The inventive artistry that launched guitarist Wes Montgomery into the realm of legend is a family affair. For keyboardist Miko Montgomery, Wes' nephew, musical wizardry is embedded in his DNA.

Montgomery's latest album, Cryptic Roots, stretches the boundaries of jazz; actually, it proudly refuses to acknowledge that any of them even exists. On Cryptic Roots, Montgomery slips and slides in between various styles, balancing an eclectic menu that includes electronica, New Age, and even folk, each effortlessly caressed by the smooth touch of his synthesizers.

The opening track, "Kiss of the Damned," recalls Danny Elfman's Goth-styled instrumentals for filmmaker Tim Burton. In other words, it is illuminated by a childlike melody with a dark undertow, combining the innocence of youth with the boogeyman fears of that age. Montgomery initially intended this track for a vampire movie; if it ever came to pass, the film should take place at a carnival because it certainly radiates that vibe.

But Montgomery's creative reach quickly unveils how expansive it is by the third cut, "AfroCeltic," which is essentially Irish folk music as interpreted by jazzy keyboards. "TechNuvo," as hinted by its title, ventures into techno but it is the pioneering electronic work of YMO, whose bouncy, throbbing synth beats Montgomery echoes as opposed to the icy drone of modern club music.

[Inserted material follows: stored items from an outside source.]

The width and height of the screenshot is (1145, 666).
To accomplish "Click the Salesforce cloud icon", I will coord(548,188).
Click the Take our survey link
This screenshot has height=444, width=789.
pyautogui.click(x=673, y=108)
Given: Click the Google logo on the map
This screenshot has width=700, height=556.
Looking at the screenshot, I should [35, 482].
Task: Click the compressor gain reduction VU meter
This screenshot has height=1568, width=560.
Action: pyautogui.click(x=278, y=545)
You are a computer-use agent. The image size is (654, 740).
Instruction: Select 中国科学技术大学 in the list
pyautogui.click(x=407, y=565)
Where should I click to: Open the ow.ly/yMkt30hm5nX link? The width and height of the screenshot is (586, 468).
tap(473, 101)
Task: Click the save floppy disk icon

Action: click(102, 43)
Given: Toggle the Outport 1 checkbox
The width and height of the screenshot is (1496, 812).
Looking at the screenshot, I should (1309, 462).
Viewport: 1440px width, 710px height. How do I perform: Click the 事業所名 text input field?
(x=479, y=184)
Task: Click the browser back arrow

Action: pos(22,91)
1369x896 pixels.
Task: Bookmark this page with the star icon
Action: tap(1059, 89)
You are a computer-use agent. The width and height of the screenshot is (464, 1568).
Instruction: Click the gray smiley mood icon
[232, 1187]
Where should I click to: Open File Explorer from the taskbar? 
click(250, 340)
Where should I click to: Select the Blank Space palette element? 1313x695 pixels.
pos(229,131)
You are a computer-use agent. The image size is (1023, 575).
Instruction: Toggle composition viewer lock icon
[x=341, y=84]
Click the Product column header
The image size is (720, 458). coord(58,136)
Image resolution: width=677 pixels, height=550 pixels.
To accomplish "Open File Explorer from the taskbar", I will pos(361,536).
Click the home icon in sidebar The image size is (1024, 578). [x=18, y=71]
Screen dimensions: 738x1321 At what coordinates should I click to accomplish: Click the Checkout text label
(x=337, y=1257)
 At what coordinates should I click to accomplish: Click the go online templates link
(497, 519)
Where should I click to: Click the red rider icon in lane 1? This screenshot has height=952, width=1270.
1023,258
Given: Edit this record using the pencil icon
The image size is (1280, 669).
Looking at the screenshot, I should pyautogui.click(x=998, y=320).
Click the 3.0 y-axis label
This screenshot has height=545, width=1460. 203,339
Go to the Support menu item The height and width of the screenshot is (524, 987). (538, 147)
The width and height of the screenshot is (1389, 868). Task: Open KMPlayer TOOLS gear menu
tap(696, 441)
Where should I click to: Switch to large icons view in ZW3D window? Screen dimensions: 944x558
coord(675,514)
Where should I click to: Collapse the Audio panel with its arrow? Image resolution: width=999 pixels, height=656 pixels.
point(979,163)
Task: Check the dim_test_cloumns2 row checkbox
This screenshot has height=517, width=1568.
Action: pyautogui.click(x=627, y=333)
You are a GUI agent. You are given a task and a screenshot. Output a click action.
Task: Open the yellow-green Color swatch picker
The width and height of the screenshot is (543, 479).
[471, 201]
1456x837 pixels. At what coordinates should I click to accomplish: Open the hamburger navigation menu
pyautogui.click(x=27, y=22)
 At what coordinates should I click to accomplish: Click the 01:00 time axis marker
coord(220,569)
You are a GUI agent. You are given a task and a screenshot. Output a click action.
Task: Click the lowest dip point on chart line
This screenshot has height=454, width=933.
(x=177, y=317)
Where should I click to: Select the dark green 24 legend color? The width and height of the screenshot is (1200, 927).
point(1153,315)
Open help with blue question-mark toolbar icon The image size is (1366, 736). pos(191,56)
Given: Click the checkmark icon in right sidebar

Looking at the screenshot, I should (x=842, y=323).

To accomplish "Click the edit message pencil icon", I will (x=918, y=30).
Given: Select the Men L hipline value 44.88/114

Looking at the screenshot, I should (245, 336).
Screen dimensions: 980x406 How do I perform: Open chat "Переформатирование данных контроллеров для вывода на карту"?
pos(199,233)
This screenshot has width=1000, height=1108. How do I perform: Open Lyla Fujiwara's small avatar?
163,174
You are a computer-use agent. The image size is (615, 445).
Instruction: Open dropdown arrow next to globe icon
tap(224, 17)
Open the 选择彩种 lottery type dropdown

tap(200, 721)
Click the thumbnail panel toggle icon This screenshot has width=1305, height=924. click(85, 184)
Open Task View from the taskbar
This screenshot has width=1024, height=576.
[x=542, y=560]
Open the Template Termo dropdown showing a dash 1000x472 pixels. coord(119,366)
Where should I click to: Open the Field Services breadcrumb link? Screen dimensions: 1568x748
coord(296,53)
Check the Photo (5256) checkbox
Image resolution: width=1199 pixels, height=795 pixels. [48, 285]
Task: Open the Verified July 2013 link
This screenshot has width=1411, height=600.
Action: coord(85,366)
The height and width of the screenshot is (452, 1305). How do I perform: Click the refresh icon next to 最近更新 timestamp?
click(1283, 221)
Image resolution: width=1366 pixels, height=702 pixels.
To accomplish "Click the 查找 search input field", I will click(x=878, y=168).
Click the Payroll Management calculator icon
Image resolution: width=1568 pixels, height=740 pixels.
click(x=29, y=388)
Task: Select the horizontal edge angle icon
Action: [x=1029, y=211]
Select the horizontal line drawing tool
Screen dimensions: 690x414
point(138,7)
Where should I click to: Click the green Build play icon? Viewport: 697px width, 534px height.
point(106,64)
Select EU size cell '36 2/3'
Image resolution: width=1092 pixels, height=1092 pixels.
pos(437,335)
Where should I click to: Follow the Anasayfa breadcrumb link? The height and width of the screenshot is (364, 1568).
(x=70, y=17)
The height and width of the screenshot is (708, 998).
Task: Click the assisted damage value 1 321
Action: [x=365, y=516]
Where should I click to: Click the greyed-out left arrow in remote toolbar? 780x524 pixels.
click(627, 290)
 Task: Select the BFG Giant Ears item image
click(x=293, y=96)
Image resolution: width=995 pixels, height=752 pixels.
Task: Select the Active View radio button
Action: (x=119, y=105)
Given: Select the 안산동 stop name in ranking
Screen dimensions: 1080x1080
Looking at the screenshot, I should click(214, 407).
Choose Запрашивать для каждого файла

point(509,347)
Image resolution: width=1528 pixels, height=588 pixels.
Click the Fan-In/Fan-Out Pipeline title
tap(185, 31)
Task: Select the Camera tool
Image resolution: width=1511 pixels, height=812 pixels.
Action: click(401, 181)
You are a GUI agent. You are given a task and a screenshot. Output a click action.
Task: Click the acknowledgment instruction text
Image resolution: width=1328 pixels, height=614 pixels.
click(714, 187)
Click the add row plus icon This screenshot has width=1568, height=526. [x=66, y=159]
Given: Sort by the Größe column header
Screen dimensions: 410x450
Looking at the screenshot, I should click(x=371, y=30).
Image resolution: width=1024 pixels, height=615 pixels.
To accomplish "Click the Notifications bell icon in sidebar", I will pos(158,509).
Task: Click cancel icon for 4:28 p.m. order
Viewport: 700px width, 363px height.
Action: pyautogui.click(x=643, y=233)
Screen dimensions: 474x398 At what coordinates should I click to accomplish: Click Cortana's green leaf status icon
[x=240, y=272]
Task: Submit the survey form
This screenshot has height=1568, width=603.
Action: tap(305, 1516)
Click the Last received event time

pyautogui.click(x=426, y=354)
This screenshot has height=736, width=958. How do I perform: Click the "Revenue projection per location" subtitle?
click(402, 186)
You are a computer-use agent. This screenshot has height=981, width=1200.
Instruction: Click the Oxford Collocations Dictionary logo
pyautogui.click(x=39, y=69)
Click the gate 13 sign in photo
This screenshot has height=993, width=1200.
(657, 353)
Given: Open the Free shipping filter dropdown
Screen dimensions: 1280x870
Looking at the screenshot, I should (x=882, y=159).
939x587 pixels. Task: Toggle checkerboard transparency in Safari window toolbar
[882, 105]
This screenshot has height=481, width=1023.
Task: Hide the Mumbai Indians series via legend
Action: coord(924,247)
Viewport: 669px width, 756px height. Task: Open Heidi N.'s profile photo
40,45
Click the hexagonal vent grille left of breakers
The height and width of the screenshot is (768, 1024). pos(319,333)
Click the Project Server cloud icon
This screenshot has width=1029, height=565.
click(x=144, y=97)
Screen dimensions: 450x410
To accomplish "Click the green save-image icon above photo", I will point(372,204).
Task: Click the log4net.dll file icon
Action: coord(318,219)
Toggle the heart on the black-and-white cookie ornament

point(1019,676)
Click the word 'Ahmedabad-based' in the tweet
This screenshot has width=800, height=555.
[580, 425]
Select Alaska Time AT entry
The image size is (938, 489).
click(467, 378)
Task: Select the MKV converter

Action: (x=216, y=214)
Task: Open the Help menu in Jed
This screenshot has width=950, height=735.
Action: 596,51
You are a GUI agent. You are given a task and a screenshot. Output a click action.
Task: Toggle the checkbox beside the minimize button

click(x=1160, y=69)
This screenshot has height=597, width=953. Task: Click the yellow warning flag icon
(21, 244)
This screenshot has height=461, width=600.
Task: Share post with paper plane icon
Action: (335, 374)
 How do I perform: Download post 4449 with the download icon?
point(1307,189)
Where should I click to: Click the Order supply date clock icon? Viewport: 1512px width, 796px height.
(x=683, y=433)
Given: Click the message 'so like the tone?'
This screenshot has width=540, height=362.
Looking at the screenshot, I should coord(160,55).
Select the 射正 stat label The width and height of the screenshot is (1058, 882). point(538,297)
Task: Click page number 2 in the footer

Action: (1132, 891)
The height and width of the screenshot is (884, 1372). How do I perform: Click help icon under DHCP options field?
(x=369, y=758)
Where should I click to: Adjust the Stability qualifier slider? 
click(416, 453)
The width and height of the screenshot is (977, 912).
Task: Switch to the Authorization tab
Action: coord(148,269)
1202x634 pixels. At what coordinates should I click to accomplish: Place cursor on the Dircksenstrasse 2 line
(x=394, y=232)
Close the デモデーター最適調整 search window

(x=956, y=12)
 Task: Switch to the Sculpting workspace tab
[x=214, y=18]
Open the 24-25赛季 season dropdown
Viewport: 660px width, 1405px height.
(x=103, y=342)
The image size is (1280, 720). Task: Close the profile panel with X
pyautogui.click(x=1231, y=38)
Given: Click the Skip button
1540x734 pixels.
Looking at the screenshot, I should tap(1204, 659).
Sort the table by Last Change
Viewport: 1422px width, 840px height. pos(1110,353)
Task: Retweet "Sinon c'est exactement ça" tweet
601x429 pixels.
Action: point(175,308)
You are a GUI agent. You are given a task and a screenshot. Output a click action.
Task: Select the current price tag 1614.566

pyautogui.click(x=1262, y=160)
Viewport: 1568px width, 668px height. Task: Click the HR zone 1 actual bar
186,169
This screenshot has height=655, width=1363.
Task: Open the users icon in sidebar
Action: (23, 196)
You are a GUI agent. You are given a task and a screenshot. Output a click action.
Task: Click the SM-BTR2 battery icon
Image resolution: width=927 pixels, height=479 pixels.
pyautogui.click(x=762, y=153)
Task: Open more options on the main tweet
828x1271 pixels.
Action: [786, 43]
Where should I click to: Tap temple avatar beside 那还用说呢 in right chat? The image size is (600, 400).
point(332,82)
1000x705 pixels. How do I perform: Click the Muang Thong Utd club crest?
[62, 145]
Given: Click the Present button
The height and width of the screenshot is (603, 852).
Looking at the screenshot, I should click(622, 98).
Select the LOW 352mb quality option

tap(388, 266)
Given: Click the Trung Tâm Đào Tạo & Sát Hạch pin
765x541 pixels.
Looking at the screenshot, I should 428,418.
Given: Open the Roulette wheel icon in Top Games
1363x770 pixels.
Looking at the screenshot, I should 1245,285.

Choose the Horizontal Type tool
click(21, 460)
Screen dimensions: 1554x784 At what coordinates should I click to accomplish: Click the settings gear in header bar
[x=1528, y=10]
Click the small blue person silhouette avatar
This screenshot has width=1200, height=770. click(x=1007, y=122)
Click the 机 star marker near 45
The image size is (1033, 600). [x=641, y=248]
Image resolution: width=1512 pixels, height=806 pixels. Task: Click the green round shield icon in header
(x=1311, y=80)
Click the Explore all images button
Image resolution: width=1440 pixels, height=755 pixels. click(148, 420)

Montgomery honors his late, great uncle by following his own uncompromising vision, crafting accessible, memorable sounds from an instrument that, on its own, isn't known for its mass appeal. Montgomery has just signed a publicity deal with Los Angeles-based promoters Wavelength, ensuring that this wildly imaginative talent develops a larger audience, famous lineage or not.